#### ASSIGNED TASK
Once the data has been read, return all of it precisely as written.

** Opening MATERIAL PROVIDED block **

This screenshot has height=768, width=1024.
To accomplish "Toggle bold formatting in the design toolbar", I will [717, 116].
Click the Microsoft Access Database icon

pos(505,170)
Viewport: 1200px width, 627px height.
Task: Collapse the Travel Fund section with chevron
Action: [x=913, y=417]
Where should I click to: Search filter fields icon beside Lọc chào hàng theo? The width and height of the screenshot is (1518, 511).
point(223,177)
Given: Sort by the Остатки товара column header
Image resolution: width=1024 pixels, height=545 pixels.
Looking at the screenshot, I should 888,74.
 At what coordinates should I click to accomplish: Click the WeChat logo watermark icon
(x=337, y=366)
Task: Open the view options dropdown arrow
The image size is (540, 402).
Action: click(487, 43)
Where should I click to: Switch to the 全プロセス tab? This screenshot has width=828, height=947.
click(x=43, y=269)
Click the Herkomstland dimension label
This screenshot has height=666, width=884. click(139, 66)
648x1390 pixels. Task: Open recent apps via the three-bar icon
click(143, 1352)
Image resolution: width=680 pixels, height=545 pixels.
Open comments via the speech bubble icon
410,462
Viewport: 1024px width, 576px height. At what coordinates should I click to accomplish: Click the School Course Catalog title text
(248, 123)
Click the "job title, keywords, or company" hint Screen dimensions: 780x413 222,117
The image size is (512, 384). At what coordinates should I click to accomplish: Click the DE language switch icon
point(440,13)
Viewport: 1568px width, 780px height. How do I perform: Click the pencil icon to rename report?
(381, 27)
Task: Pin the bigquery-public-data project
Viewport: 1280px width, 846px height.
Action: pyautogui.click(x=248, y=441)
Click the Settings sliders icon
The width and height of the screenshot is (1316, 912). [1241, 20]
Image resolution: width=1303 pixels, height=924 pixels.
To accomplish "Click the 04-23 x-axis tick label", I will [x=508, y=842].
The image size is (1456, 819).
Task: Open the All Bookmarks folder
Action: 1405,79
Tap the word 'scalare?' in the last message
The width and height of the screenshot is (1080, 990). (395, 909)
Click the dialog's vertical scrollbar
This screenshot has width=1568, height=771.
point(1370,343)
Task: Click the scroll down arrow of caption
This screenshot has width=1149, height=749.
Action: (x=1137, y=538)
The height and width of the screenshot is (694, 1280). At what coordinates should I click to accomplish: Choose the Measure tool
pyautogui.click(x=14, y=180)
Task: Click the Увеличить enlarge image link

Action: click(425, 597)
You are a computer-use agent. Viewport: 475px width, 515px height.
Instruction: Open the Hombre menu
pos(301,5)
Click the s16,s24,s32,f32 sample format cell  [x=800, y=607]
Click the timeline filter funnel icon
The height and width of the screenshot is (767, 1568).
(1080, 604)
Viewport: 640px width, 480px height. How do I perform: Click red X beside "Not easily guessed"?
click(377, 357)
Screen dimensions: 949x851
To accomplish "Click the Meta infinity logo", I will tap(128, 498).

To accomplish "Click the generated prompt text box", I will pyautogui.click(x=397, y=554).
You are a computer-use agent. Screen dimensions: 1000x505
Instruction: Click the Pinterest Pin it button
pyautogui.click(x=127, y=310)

** Closing MATERIAL PROVIDED block **

#### ANSWER BOX
This screenshot has height=768, width=1024.
To accomplish "Toggle bold formatting in the design toolbar", I will [717, 116].
Click the Microsoft Access Database icon

pos(505,170)
Viewport: 1200px width, 627px height.
Task: Collapse the Travel Fund section with chevron
Action: [x=913, y=417]
Where should I click to: Search filter fields icon beside Lọc chào hàng theo? The width and height of the screenshot is (1518, 511).
point(223,177)
Given: Sort by the Остатки товара column header
Image resolution: width=1024 pixels, height=545 pixels.
Looking at the screenshot, I should 888,74.
 At what coordinates should I click to accomplish: Click the WeChat logo watermark icon
(x=337, y=366)
Task: Open the view options dropdown arrow
The image size is (540, 402).
Action: click(487, 43)
Where should I click to: Switch to the 全プロセス tab? This screenshot has width=828, height=947.
click(x=43, y=269)
Click the Herkomstland dimension label
This screenshot has height=666, width=884. click(139, 66)
648x1390 pixels. Task: Open recent apps via the three-bar icon
click(143, 1352)
Image resolution: width=680 pixels, height=545 pixels.
Open comments via the speech bubble icon
410,462
Viewport: 1024px width, 576px height. At what coordinates should I click to accomplish: Click the School Course Catalog title text
(248, 123)
Click the "job title, keywords, or company" hint Screen dimensions: 780x413 222,117
The image size is (512, 384). At what coordinates should I click to accomplish: Click the DE language switch icon
point(440,13)
Viewport: 1568px width, 780px height. How do I perform: Click the pencil icon to rename report?
(381, 27)
Task: Pin the bigquery-public-data project
Viewport: 1280px width, 846px height.
Action: pyautogui.click(x=248, y=441)
Click the Settings sliders icon
The width and height of the screenshot is (1316, 912). [1241, 20]
Image resolution: width=1303 pixels, height=924 pixels.
To accomplish "Click the 04-23 x-axis tick label", I will [x=508, y=842].
The image size is (1456, 819).
Task: Open the All Bookmarks folder
Action: 1405,79
Tap the word 'scalare?' in the last message
The width and height of the screenshot is (1080, 990). (395, 909)
Click the dialog's vertical scrollbar
This screenshot has width=1568, height=771.
point(1370,343)
Task: Click the scroll down arrow of caption
This screenshot has width=1149, height=749.
Action: (x=1137, y=538)
The height and width of the screenshot is (694, 1280). At what coordinates should I click to accomplish: Choose the Measure tool
pyautogui.click(x=14, y=180)
Task: Click the Увеличить enlarge image link

Action: click(425, 597)
You are a computer-use agent. Viewport: 475px width, 515px height.
Instruction: Open the Hombre menu
pos(301,5)
Click the s16,s24,s32,f32 sample format cell  [x=800, y=607]
Click the timeline filter funnel icon
The height and width of the screenshot is (767, 1568).
(1080, 604)
Viewport: 640px width, 480px height. How do I perform: Click red X beside "Not easily guessed"?
click(377, 357)
Screen dimensions: 949x851
To accomplish "Click the Meta infinity logo", I will tap(128, 498).

To accomplish "Click the generated prompt text box", I will pyautogui.click(x=397, y=554).
You are a computer-use agent. Screen dimensions: 1000x505
Instruction: Click the Pinterest Pin it button
pyautogui.click(x=127, y=310)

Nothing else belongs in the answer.